I went to fetch my brother. He was pacing up and down his room, with the crucifix clasped to his breast. At first, to my surprise, he seemed very reluctant to come; but when I said how much she wished it, he followed me quite meekly into her room. Eva was resuming her old command over us all. She held out her hand, with a look of such peace and rest on her face.

"Cousin Fritz," she said at intervals, as she had strength, "you have taught me so many things; you have done so much for me!

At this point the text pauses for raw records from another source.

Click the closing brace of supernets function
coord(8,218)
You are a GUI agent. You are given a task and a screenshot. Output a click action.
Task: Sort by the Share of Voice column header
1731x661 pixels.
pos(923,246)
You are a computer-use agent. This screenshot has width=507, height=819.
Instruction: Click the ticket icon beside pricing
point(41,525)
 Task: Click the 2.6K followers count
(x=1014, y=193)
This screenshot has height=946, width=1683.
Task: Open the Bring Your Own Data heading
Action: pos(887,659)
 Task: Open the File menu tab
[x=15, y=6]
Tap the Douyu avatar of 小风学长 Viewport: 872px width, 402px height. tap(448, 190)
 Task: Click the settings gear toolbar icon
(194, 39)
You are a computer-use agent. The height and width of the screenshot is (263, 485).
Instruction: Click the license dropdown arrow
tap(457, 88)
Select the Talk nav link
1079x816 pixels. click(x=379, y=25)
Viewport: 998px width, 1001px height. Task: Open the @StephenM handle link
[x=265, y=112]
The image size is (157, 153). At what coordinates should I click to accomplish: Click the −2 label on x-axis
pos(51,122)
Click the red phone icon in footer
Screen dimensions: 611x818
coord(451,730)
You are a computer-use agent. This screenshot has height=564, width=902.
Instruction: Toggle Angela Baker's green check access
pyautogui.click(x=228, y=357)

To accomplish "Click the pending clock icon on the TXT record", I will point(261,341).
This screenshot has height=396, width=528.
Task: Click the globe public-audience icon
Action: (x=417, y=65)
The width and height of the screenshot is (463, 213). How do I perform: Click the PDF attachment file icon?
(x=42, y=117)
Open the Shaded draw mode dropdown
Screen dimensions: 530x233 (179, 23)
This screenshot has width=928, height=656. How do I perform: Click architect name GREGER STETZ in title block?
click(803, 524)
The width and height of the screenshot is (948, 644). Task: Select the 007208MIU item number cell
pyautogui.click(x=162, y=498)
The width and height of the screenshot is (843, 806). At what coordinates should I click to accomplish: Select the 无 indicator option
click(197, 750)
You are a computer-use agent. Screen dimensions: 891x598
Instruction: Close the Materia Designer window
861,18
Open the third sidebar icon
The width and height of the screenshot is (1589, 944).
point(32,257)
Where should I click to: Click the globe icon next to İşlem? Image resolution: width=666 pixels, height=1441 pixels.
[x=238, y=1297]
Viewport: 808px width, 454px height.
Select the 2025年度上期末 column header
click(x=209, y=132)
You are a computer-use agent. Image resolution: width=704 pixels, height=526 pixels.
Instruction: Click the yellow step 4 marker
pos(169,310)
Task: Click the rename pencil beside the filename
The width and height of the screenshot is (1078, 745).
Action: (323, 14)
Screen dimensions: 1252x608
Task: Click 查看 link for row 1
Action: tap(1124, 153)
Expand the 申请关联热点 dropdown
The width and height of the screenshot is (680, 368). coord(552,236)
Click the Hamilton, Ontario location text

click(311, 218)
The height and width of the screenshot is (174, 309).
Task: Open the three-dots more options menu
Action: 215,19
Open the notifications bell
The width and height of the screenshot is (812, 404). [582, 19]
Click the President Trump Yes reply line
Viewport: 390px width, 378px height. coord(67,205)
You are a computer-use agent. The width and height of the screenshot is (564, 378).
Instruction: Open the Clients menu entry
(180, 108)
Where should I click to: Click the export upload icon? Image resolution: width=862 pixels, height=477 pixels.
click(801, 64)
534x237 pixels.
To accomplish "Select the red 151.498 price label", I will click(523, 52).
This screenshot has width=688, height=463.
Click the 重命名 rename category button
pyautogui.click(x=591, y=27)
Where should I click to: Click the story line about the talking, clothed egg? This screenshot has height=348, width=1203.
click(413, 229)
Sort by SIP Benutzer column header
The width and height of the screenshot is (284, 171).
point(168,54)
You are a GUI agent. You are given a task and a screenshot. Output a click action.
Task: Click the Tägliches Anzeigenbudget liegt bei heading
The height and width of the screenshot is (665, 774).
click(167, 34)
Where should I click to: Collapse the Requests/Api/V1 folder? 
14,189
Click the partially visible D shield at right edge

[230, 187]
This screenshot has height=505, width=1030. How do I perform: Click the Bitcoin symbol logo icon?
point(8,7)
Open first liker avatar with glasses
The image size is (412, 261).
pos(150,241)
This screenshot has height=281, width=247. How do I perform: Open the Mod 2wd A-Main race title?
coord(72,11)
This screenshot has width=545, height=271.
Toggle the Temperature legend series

Now I wish you to learn my sentence, that if I go, it may make you happy, as it does me." Then very slowly and distinctly she repeated the words—"'God so loved the world, that he gave his only Son.' Cousin Fritz," she added, "I do not know the end of the sentence. I have not been able to find it; but you must find it. I am sure it comes from a good book, it makes me love God so much to think of it. Promise me you will find it, if I should die."

He promised, and she was quite satisfied. Her strength seemed exhausted, and in a few moments, with my arms round her as I sat beside her, and with her hand in Fritz's, she fell into a deep, quiet sleep.

I felt from that time she would not die, and I whispered very softly to Fritz—

"She will not die; she will recover, and you will not have killed her; you will have saved her!"

But when I looked into his face, expecting to meet a thankful, happy response, I was appalled by the expression there.

He stood immovable, not venturing to withdraw his hand, but with a rigid, hopeless look in his worn, pale face, which contrasted terribly with the smile of deep repose on the sleeping face on which his eyes were fixed.

And so he remained until she awoke, when his whole countenance changed for an instant to return her smile.

Then he said softly, "God bless you, Eva!" and pressing her hand to his lips, he left the room.

When I saw him again that day, I said—

"Fritz, you have saved Eva's life! She rallied from the time she saw you."

"Yes," he replied, very gently, but with a strange impassiveness in his face; "I think that may be true. I have saved her."

But he did not go in her room again; and the next day, to our surprise and disappointment, he said suddenly that he must leave us.

He said few words of farewell to any of us, and would not see Eva to take leave of her. He said it might disturb her.

But when he kissed me before he went, his hands and his lips were as cold as death. Yet as I watched him go down the street, he did not once turn to wave a last good-bye, as he always used to do; but slowly and steadily he went on till he was out of sight.

I turned back into the house with a very heavy heart; but when I went to tell Eva Fritz was gone, and tried to account for his not coming to take leave of her, because I thought it would give her pain (and it does seem to me rather strange of Fritz), she looked up with her quiet, trustful, contented smile, and said,—

"I am not at all pained, Cousin Elsè. I know Fritz had good reasons for it—some good, kind reasons—because he always has; and we shall see him again as soon as he feels it right to come."